Multiple professional and academic disciplines have faced a crisis of representation that has been exacerbated during the past two years. While such crisis of representation, namely the uncertainty about the adequate means to describe social reality and problems, has been debated for decades in the humanities and humanistic social sciences, it is perceived as relatively new in professional and applied disciplines. As a result, the stories that emerge from their traditional disciplinary tools tend to stigmatize, invisibilize, or misrepresent the marginalized and minoritized social groups more deeply affected by social inequalities. In consequence, there is a need for developing counter-narratives that emerge from those social groups, which involves the cultivation of community-based, collaborative methodologies that facilitate counter-storytelling, and a bottom-up process of knowledge creation that offers viable alternatives to hegemonic discourses. This project brings together the techniques from collaborative ethnography, and decolonizing museum studies to develop methods that are applicable to advocacy and community outreach, offering an opportunity to expand and update the applied anthropology toolbox to meet the challenges of our times.

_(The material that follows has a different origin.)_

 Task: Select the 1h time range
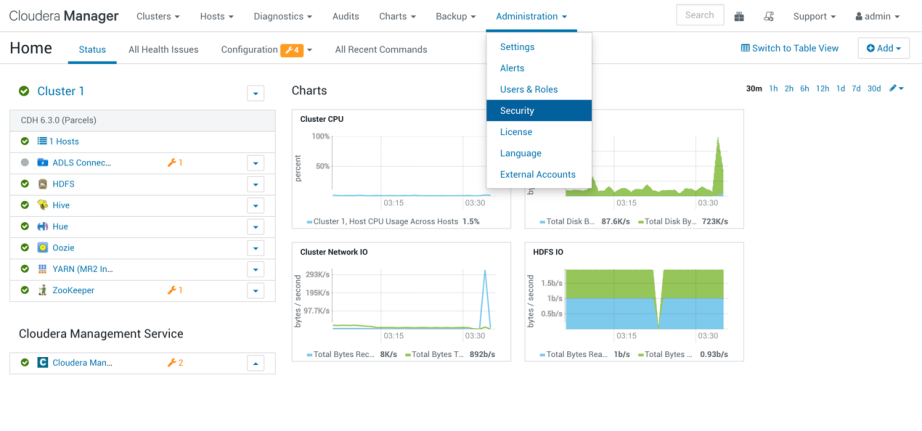[x=773, y=89]
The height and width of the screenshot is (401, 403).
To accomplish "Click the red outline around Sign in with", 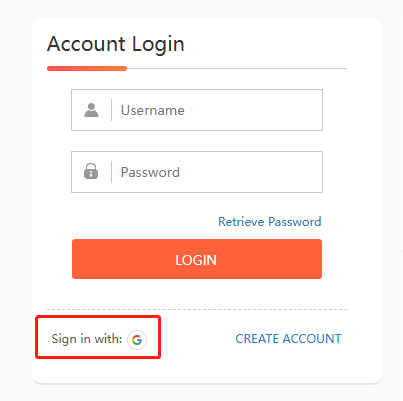I will [98, 317].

The project’s goal was to build a digital community archive to document the fight for rights, respect, and visibility by agricultural workers in Colorado. The project’s aims were

(1) to create a functional online community archive

(2) to have the majority of members of Project Protect Promotora Network (PPPN) submit stories to the archive

(3) to use the community archive for PPFSW’s advocacy work; and

(4) to analyze the stories submitted to the archive and build the narratives about agricultural workers in Colorado that emerge from them

The stories feeding the archive have come from PPPN outreach workers currently providing consistent services and support to agricultural workers and their families. PPPN operates across four regions in Colorado: Northeast, San Luis Valley, Southeast/Arkansas River Valley, and on the Western Slope. The outreach focuses on COVID relief, vaccination support, food distribution, and other basic needs navigation such as interpretation services at hospitals and assistance with DMV appointments. Team members are master networkers, developing their knowledge and connecting community members with local services such as housing supports. The activities were initially reported in a standardized format, but the team developed more skills for promotoras to submit stories that tell a wider audience about the reality agricultural workers face in Colorado. The project, funded through CCESL, supported the creation of the digital community archive, for which we had already designed the back-end, consisting on a cataloguing system and metadata. The funding supported the creation of the infrastructure that has made the archive usable for the promotoras of the PPPN. The Esencial archive (https://esencialcolorado.org/) currently has 150+ stories, offering a platform from which PPFSW has access for them to be used for local- and state-level advocacy efforts.

Project Impacts:

The project has received a grant from the Colorado Equity Compass Storytelling Award (2022). We have applied to a Redline grant (to be announced in April 2024). Cerón gave a presentation at the Denver Public Libraries Ross University Hills branch titled “Storytelling and the advancement of agricultural workers rights in Colorado” in April 2023. Neiss, Cerón, and two PPFSW’s promotoras, Brenda Tanori and Anita Rodriguez, facilitated a workshop titled “Essential Voices: Creating a Story Archive to Resist Invisibilization” at the Conference on Community Writing: Activating Radical Imagination, in Denver in October 2023. An MA in English thesis titled “Movement, silence, and voice in the testimonio archive: Esencial Colorado and Valeria Luiselli’s Lost children archive and Tell me how it ends: An essay in 40 questions” by Mitchell C. Christensen (CU Denver, 2023) discusses the Esencial archive as a type of creative work he finds close to the testimonio genre.